One evening I looked out over the parapet of the fort’s flimsy palisade and watched the campfires of the Saxon invaders dotting the twilight landscape like a thousand angry red eyes. As far as the hilly horizon they stretched, more of them each night.
“They’ve never done this before,” whispered Arthur, standing grimly beside me. I heard bewilderment and deep foreboding in his hushed voice.
“What are they waiting for?” grumbled Sir Bors, standing on Arthur’s other side. “Why don’t they attack?”
“Each night their numbers grow,” Arthur murmured, staring transfixed at the Saxon campfires. “Their leader, Aelle, calls himself Bretwalda now—king of Britain.”
“Hmph,” Bors snorted.
“Other barbarian tribes are joining his host: South Saxons, West Saxons, Jutes, Angles—they’ve all sworn their allegiance to Aelle.”
We stayed hemmed up inside Amesbury fort for nearly two weeks. Usually the barbarians raided a village or farmstead and ran away before the British defenders could find them. But now they were camped outside this hilltop fort, with more and more of the raiders joining the besiegers every day. These were not mere raiders, they were a powerful army, under the leadership of Aelle, who obviously intended to destroy Amesbury fort and its defenders.
I looked up into the darkening sky. A fat gibbous moon grinned mockingly at me, while the Swan and the Eagle rode low off in the west. My namesake constellation of Orion was climbing above the eastern horizon. Autumn chill was in the air, yet the barbarian invaders showed no sign of heading back to their settlements on the coast and leaving Britain a season of peace and healing.
Wheezing old Merlin joined the three of us up on the parapet, climbing the creaking wooden stairs slowly, painfully. In the starlight his tattered white beard seemed to glow faintly. With his long robe he seemed to glide along the platform toward us, rather than walk.
“I have determined when the Saxons will attack,” he pronounced in his quavering, thin voice.

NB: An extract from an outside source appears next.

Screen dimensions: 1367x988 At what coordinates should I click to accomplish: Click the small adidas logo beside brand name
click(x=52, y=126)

“When?” Arthur and Bors asked as one.
“On the night of the full moon,” said Merlin.
“A week from now.”
Bors growled, “It makes sense. They know we’re starving in here. They’ll wait until they figure we’re too weak to fight.”

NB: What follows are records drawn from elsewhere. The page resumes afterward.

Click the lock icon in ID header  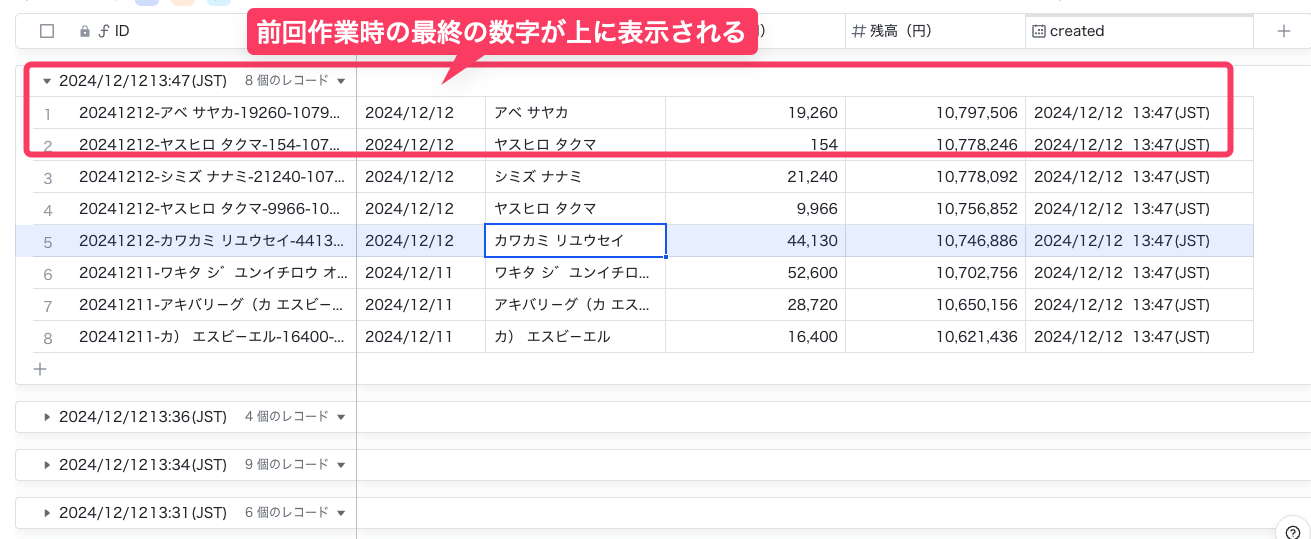pos(85,31)
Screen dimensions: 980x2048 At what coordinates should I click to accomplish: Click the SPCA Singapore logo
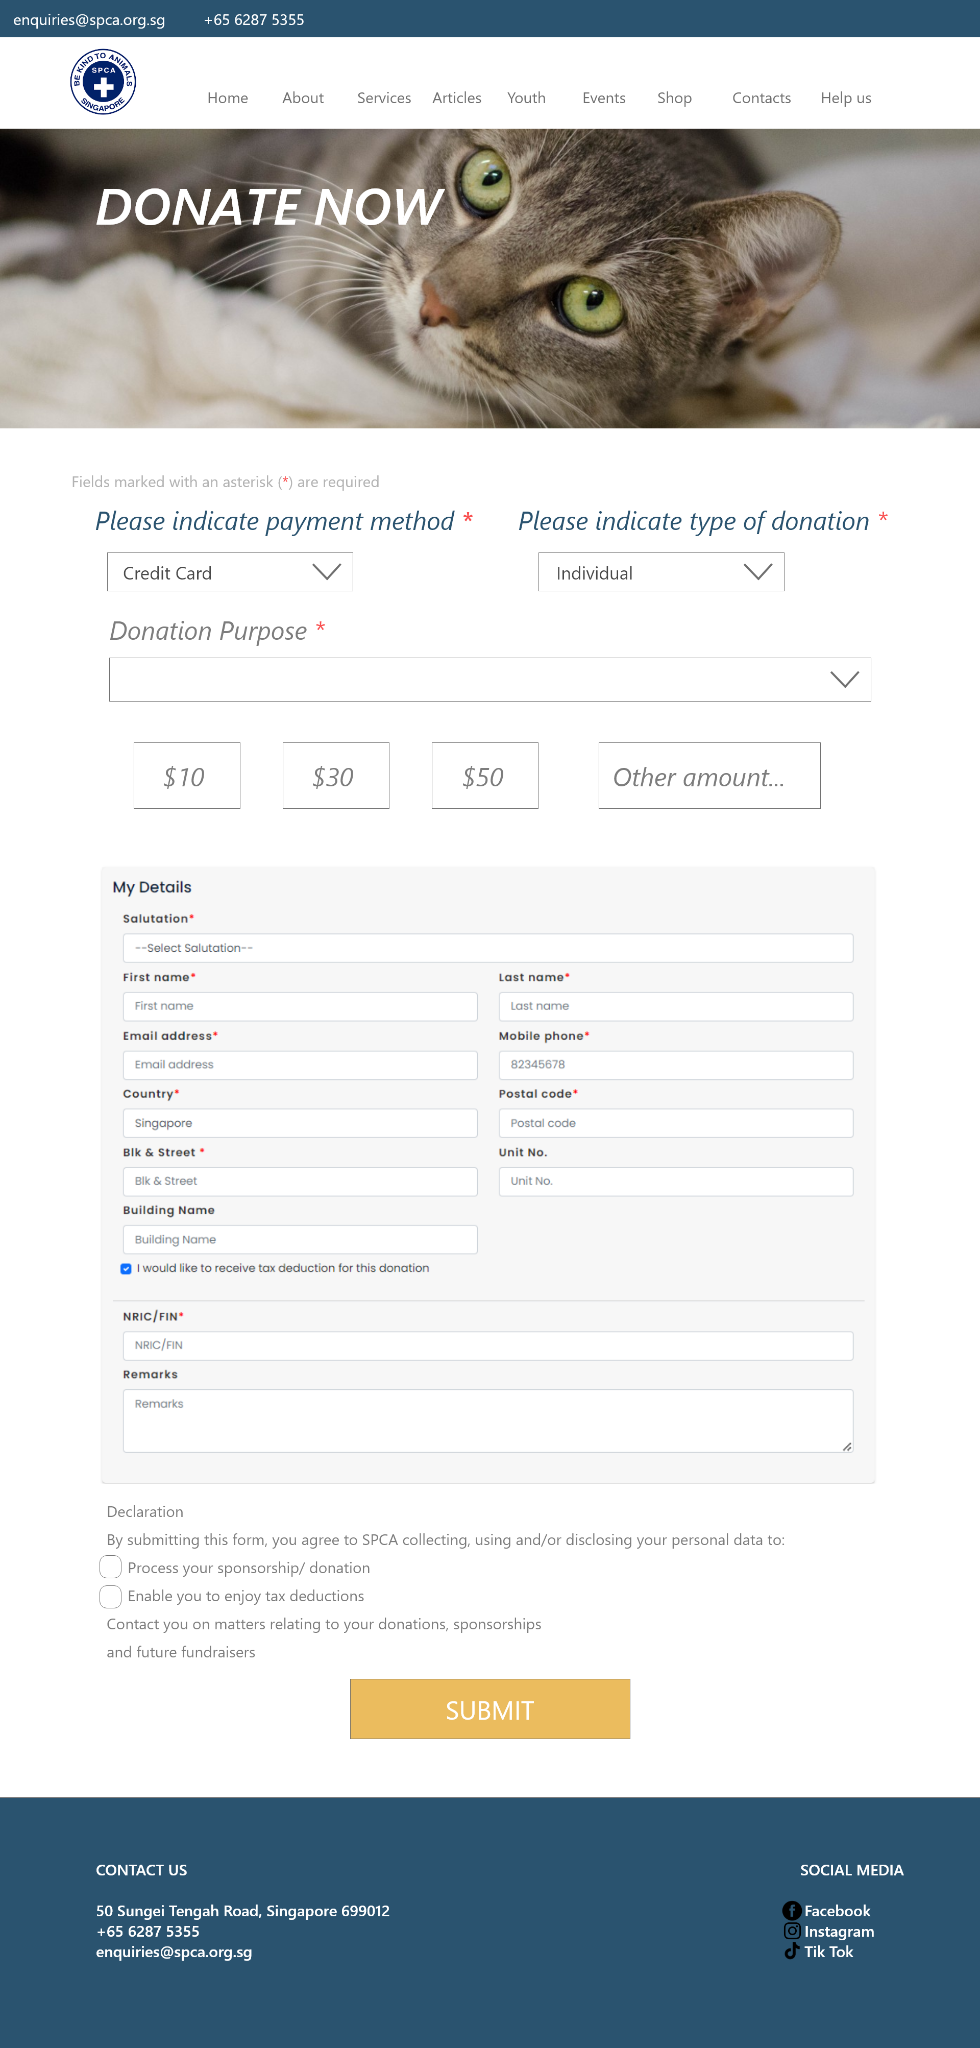click(103, 82)
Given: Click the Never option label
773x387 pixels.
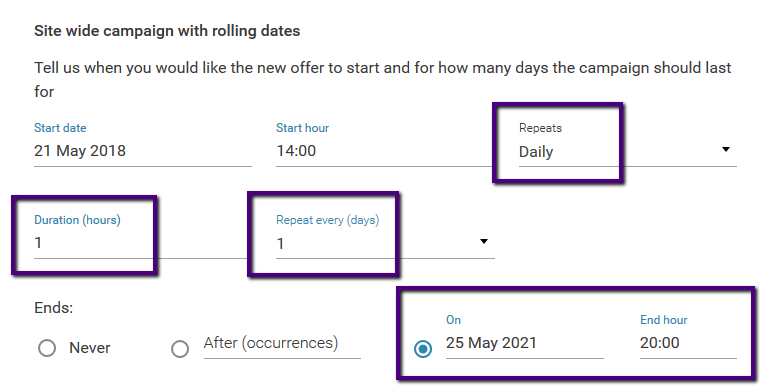Looking at the screenshot, I should click(x=90, y=348).
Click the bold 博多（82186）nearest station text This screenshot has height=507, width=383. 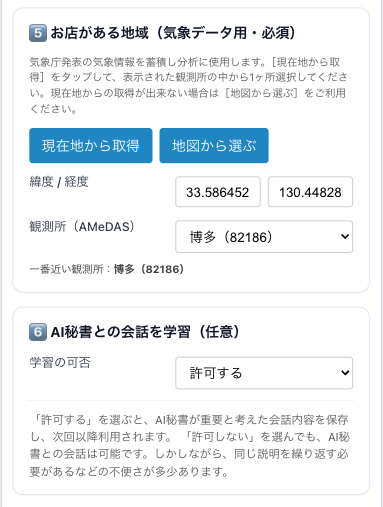[149, 269]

“Then we’ve got to do something,” Arthur replied. “And soon.”
“Yes,” Bors agreed. “But what?”
Arthur had been put in charge of the hill fort’s defense by his uncle, Ambrosius, who styled himself High King of the Celtic Britons. The Saxon barbarians had been raiding the coasts of Britain for years, decades, ever since the Roman legions had left the island. Now the Saxons and their brother tribes of barbarians were building permanent settlements in the coastal regions.
And moving inland. Amesbury was one of a string of hilltop forts that Ambrosius had hoped would stand against the Saxon tide. Some called it a castle, but it was nothing more than a wooden palisade enclosing a few huts and stables, with a single timbered tower, a rude wooden chapel, and a blacksmith’s forge. Even so, it stood against the barbarians well enough. They knew nothing of siege warfare, had no knowledge of rock-throwing ballistae or any devices more complicated than a felled tree trunk for a battering ram.
Yet crafty old Aelle had decided to bring all their strength to Amesbury and destroy the fort. And afterward? I wondered. Would they methodically reduce each of Ambrosius’ forts and leave the interior of Britain open to their ravages?